Arthur Hoyle comes right out of the chute with it: Henry Miller is one of the most neglected American writers — overlooked by the finest universities in the country, very few of which teach Miller, and excluded from the canon of American literature. Hoyle sets himself the prodigious task of introducing Miller to a new generation of readers.

Unlike other Miller biographers, Hoyle takes as his focus the years the writer lived in remote Big Sur. Tropic of Cancer, Miller’s most renowned work, had been published in Europe to considerable notoriety, but the book was banned from being sold in the United States because it was deemed to be obscene; this was a constant source of dismay for Miller as well as a reason for his penury. Miller may have had notoriety to spare when he set his feet on the road to the wild Sur in 1944, but he was 52 years old, broke, unmarried, a vagabond living by his wits and the generosity of friends and strangers.

Henry Miller’s principal achievement as a writer was taking the raw circumstances of his life — his struggle to find his unique literary voice, his travels, relationships, loves, and friendships — and transforming this source material, through language, into art.

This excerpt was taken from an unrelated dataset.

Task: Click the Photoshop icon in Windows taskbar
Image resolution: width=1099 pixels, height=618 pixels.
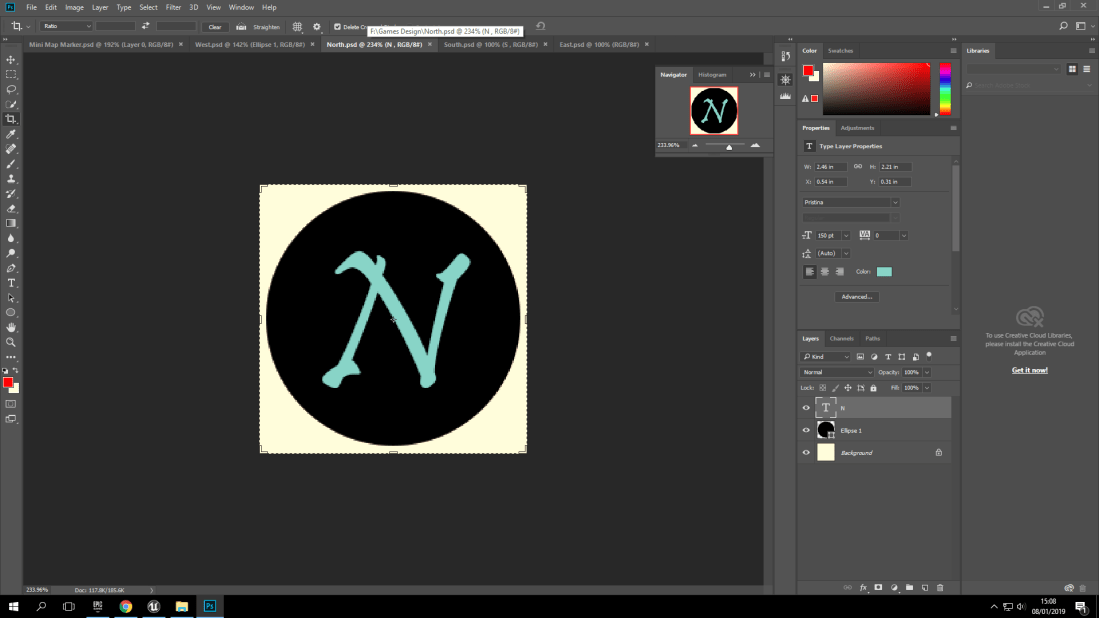Action: coord(210,606)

Although his reputation for writing about sex preceded him wherever he went, there is infinitely more to Miller than coitus. He was heavily influenced by old Europe and Asia, a mystic and philosopher obsessively concerned with how to live his life to its fullest potential.

Although I agree with Hoyle that Henry Miller deserves a place in the pantheon of American writers, and to be taught in our universities, I also believe that Miller is a writer best discovered by serendipity, because to do so is to be like a gold prospector who stumbles over a nugget the size of a baseball. Miller’s oeuvre is available for the seeker bold enough to venture beyond the boundaries of convention. The remote plateau off the beaten path is Henry Miller’s rightful place. And Hoyle’s The Unknown Henry Miller: A Seeker in Big Sur is the perfect trailhead.